Essay on Stare Decisis

Stare decisis treats, in any given area of law, each judicial decision as a potential precedent for the next round of litigation or, rather, treats the body of rules and reasoning announced in previous cases as binding upon the judge deciding the current case (Knight and Epstein, 1996, p.1088). Like cases shall be decided alike. Where a new case is not exactly like the old ones, legal reasoning—that is, reason by analogy—will yield results most consonant with the previous cases. In this way, judges may not simply decide each case as they choose but must decide it according to the established case law.

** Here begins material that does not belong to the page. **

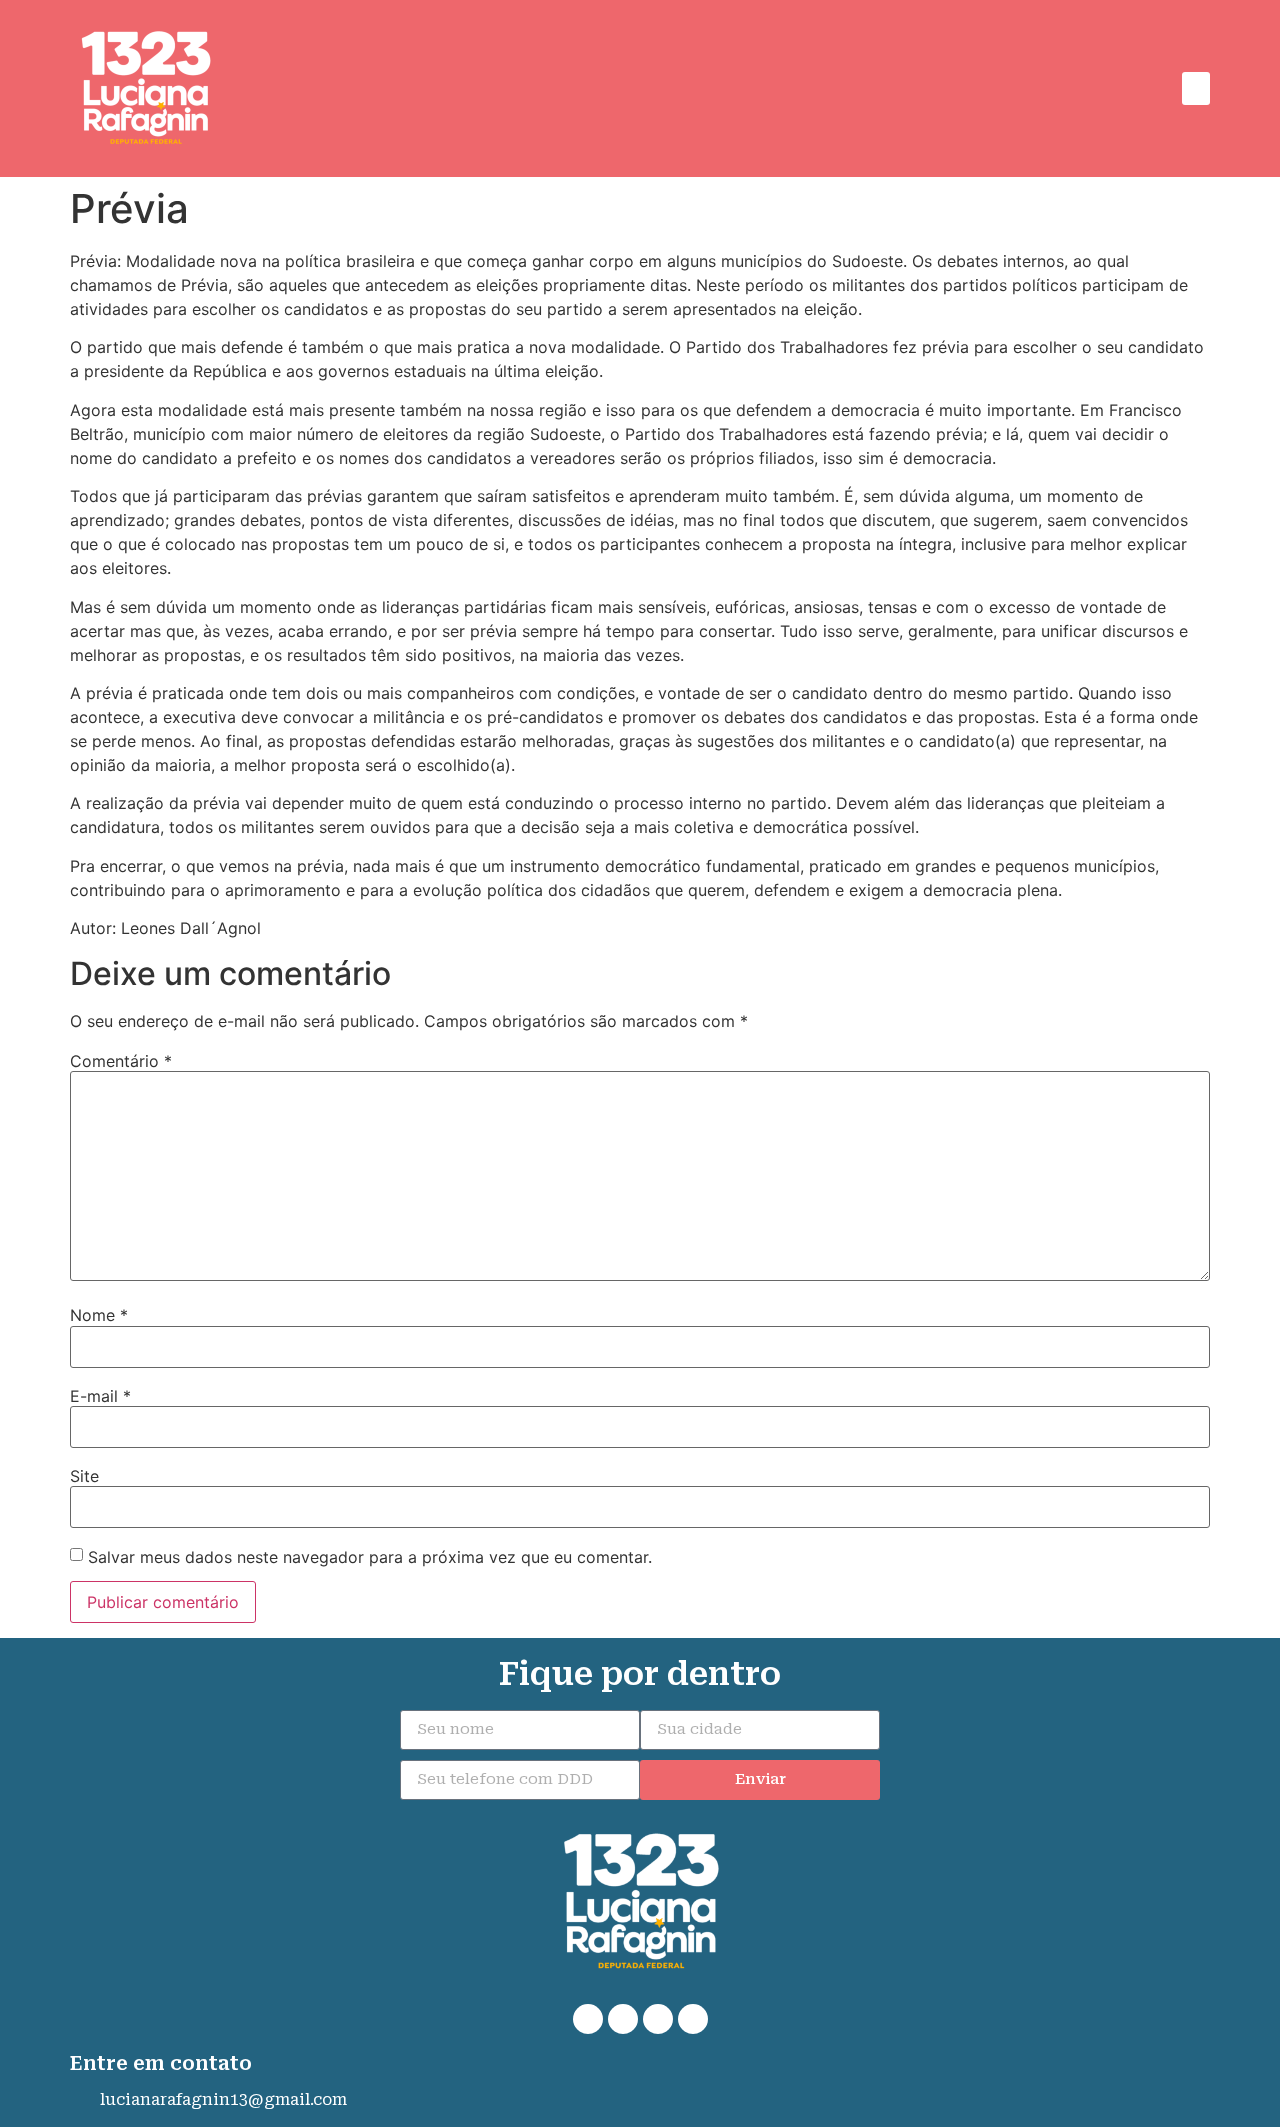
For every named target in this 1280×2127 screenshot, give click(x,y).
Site (84, 1476)
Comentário (121, 1061)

Help With Essay On Stare Decisis
Help With Essay On Stare Decisis

Yet it is acknowledged that the rules of law do change over time. This change is attributed not to judicial policy discretion but to the application, in a succession of cases, of stable common law principles to changing circumstances (Knight and Epstein, 1996, p.1088). The law changes.

Numerous benefits of stare decisis can be named (Segal and Spaeth, 1996, p. 975). For example, (1) the practice secures equality before the law at least in the sense that like cases are treated alike; (2) it limits the scope for bias, arbitrariness, and the like; (3) it facilitates planning and reliance on the part of private parties by providing a reasonably predictable and stable legal framework within which to make decisions; (4) it helps secure legal compliance on the part of losing parties, for they are more likely to see that decisions are not made against them personally, but apply to a class falling under a rule; (5) it serves efficiency by saving resources that would go into examining each case afresh, and by discouraging potential litigants from bringing lawsuits or appealing; (6) it brings home to the judges their responsibilities by forcing them when deciding entirely new issues to consider the various possibilities more carefully. Given these arguments it is hardly surprising that the American legal system has adopted the principle of stare decisis, and that it therefore has large and complex bodies of binding common law precedents.

References

Knight, Jack and Epstein, Lee (1996) “The Norm of Stare Decisis.” American Journal of Political Science, 40: 1088.

Segal, Jeffrey and Spaeth, Harold (1996) “The Influence of Stare Decisis.” American Journal of Political Science, 40: 975.